Quadratic Interpolation
Name: "quadratic"
- class time_stream.infill.QuadraticInterpolation(**kwargs)[source]
Quadratic spline interpolation (Convenience wrapper around B-spline with order=2). https://docs.scipy.org/doc/scipy-1.16.1/reference/generated/scipy.interpolate.make_interp_spline.html
Initialize quadratic interpolation.
Quadratic Interpolation
Name: "cubic"
- class time_stream.infill.CubicInterpolation(**kwargs)[source]

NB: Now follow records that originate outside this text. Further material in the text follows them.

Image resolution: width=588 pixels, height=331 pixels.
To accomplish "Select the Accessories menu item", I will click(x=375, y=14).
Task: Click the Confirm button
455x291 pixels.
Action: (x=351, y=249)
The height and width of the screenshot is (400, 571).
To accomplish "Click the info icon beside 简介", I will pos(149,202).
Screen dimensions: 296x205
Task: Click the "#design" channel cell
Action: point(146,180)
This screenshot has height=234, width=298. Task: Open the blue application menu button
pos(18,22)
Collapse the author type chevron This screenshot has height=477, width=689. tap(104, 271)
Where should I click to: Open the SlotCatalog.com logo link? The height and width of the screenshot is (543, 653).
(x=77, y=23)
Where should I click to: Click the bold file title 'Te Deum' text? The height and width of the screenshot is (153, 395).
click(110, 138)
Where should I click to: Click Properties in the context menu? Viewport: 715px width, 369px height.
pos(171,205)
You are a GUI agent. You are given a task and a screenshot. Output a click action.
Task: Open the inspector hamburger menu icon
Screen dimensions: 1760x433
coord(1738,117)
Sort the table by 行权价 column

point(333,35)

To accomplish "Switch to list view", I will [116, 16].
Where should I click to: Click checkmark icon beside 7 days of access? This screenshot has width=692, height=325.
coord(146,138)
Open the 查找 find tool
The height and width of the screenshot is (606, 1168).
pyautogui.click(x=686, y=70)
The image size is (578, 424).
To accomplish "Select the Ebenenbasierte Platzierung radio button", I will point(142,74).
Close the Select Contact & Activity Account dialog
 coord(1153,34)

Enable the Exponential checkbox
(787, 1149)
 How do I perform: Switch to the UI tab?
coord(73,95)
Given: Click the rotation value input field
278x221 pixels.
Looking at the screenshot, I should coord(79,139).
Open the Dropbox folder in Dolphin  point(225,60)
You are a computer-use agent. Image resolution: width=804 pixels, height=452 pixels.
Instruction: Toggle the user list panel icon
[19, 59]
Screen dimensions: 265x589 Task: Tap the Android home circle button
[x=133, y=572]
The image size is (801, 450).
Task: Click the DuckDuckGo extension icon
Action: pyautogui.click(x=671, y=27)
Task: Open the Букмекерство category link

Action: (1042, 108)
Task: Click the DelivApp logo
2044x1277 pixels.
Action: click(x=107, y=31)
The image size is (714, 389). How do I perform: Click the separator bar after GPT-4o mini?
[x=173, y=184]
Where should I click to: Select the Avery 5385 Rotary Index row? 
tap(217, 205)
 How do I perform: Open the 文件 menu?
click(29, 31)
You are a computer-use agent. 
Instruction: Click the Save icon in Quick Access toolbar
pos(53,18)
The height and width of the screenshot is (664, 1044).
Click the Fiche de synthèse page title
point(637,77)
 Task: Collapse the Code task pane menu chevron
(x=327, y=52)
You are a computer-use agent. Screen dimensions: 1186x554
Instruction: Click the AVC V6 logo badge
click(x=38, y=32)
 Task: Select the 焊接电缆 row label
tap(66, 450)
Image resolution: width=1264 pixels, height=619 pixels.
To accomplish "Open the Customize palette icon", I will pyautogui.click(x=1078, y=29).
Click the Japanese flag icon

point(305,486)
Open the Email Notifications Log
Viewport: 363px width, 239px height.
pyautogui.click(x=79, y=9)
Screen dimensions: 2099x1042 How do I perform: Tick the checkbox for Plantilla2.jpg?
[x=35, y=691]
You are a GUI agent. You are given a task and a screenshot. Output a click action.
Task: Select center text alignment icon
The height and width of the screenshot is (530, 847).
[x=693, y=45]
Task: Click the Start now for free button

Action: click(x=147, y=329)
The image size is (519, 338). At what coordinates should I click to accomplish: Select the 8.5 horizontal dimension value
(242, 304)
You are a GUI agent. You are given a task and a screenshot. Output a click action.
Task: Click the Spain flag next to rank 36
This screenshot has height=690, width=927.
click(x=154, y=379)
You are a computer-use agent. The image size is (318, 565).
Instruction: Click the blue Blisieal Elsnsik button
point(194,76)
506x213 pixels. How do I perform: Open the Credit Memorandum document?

Cubic spline interpolation (Convenience wrapper around B-spline with order=3). https://docs.scipy.org/doc/scipy-1.16.1/reference/generated/scipy.interpolate.make_interp_spline.html
Initialize cubic interpolation.
Akima Interpolation
Name: "akima"
- class time_stream.infill.AkimaInterpolation(**kwargs)[source]
Akima interpolation using scipy (good for avoiding oscillations). https://docs.scipy.org/doc/scipy-1.16.1/reference/generated/scipy.interpolate.Akima1DInterpolator.html
Initialize a scipy interpolation method.
- Parameters:
**kwargs – Additional parameters passed to scipy interpolator method.
PCHIP Interpolation
Name: "pchip"
- class time_stream.infill.PchipInterpolation(**kwargs)[source]
PCHIP interpolation using scipy (preserves monotonicity). https://docs.scipy.org/doc/scipy-1.16.1/reference/generated/scipy.interpolate.PchipInterpolator.html
Initialize a scipy interpolation method.
- Parameters:
**kwargs – Additional parameters passed to scipy interpolator method.